"Who would have thought of meeting with the children of my old comrade here at the shore of the Rice Lake? Oh! what a joyful meeting!"
Jacob had a hundred questions to ask—Where were their parents? did they live on the Plains now? how long was it since they had left the Cold Springs? were there any more little ones? and so forth.
The boys looked sorrowfully at each other. At last the old man stopped for want of breath, and remarked their sad looks.
Hector told the old lumberer how long they had been separated from their families, and by what sad accident they had been deprived of the society of their beloved sister. When they brought their narrative down to the disappearance of Catharine, the whole soul of the old trapper seemed moved; he started from the log on which they were sitting, and with one of his national asseverations, declared "that he, her father's old friend, would go up the river and bring her back in safety, or leave his gray scalp behind him among the wigwams."
"It is too late, Jacob, to think of starting to-day," said Hector.
"Come home with us, and eat some food, and rest a bit."
"No need of that, my son I have a lot of fish here in the canoe; and there is an old shanty on the island yonder, if it be still standing—the Trapper's Fort I used to call it some years ago. We will go off to the island and look for it."

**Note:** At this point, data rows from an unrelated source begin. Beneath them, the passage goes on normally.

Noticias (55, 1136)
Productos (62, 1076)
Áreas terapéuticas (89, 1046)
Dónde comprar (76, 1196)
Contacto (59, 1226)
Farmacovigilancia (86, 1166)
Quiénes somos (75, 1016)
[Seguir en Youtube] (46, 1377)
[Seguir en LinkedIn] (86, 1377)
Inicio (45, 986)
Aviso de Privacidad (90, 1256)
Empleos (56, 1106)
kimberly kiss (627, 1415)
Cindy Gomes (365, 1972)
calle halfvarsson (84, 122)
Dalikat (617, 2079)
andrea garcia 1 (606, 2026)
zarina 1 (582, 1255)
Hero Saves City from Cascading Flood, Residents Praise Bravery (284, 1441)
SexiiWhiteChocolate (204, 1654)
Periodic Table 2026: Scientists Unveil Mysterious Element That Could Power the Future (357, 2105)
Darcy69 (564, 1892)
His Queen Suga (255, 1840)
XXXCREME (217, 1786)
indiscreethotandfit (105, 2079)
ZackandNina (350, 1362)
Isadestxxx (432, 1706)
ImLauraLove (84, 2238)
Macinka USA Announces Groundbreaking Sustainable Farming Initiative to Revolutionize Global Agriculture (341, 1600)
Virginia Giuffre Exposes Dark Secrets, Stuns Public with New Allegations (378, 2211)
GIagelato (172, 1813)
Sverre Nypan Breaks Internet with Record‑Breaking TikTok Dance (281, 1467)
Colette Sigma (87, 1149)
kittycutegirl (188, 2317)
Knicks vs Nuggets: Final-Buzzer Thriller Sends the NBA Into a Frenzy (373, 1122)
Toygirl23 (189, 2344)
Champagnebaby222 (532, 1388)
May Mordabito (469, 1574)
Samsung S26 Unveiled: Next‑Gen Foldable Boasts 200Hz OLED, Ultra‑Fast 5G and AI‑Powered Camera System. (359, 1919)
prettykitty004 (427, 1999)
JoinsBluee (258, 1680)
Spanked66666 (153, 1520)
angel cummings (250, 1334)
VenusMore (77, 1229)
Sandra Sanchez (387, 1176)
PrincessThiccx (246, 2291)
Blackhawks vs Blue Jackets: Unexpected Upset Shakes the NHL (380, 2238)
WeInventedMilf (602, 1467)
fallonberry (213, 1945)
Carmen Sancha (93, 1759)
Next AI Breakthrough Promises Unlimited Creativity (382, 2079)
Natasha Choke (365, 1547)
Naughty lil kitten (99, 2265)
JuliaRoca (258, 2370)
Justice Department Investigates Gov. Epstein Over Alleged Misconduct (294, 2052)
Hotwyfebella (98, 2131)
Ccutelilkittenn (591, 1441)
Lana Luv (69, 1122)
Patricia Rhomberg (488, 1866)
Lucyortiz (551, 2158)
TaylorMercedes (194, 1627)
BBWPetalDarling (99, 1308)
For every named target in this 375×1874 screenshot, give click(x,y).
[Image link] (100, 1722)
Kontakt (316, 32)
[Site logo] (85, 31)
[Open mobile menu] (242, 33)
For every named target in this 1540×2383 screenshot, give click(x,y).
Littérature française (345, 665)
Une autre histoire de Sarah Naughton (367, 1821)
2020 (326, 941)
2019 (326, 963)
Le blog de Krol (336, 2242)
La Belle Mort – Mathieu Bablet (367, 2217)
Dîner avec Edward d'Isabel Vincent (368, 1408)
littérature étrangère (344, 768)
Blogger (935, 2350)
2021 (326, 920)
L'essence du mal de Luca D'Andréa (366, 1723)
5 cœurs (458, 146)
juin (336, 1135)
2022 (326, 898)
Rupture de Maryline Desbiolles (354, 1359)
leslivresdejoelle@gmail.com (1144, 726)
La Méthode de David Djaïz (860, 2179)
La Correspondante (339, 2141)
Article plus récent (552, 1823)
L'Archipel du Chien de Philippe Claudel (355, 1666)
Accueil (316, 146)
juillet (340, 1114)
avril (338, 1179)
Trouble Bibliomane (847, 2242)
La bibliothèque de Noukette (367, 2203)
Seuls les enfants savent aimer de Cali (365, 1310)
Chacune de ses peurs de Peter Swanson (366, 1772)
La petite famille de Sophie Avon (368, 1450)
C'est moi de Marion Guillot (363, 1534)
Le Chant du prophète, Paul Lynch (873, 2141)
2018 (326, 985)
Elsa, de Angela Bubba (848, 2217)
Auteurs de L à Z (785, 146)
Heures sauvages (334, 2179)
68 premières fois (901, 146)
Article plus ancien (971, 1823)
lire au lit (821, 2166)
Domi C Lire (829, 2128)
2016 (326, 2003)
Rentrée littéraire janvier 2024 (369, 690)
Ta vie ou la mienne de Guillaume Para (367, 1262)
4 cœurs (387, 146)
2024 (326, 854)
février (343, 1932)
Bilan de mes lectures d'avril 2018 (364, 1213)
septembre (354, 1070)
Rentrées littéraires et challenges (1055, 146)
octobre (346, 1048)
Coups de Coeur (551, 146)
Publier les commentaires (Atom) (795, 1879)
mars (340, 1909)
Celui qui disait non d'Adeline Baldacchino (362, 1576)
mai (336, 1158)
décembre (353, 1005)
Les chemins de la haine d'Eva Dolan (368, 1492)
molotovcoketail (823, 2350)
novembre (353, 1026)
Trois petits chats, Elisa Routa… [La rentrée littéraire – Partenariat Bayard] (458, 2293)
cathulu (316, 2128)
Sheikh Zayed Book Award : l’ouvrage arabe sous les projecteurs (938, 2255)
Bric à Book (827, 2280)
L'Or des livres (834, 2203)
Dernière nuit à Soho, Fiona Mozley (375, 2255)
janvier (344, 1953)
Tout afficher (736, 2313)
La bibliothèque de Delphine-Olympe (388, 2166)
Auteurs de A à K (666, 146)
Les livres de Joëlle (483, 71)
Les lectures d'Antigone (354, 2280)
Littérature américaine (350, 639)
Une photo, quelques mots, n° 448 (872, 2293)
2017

"No need for that," replied Louis, "though I can tell you the old place is still in good repair, for we used it this very spring as a boiling-house for our maple sap. We have a better place of our own nearer at hand—just two or three hundred yards over the brow of yonder hill. So come with us, and you shall have a good supper, and bed to lie upon."
"And you have all these, boys!" said Jacob opening his merry black eyes, as they came in sight of the little log-house and the field of green corn.
The old man praised the boys for their industry and energy. "Ha! here is old Wolfe too," as the dog roused himself from the hearth, and gave one of his low grumbling growls. He had grown dull and dreamy, and instead of going out as usual with the young hunters, he would lie for hours dozing before the dying embers of the fire. He pined for the loving hand that used to pat his sides, caress his shaggy neck, and pillow his great head upon her lap, or suffer him to put his huge paws on her shoulders, while he licked her hands and face; but she was gone, and the Indian girl was gone, and the light of the shanty had gone with them. Old Wolfe seemed dying of sorrow.
That evening, as Jacob sat on the three-legged stool smoking his short Indian pipe, he again would have the whole story of their wanderings over, and the history of all their doings and contrivances.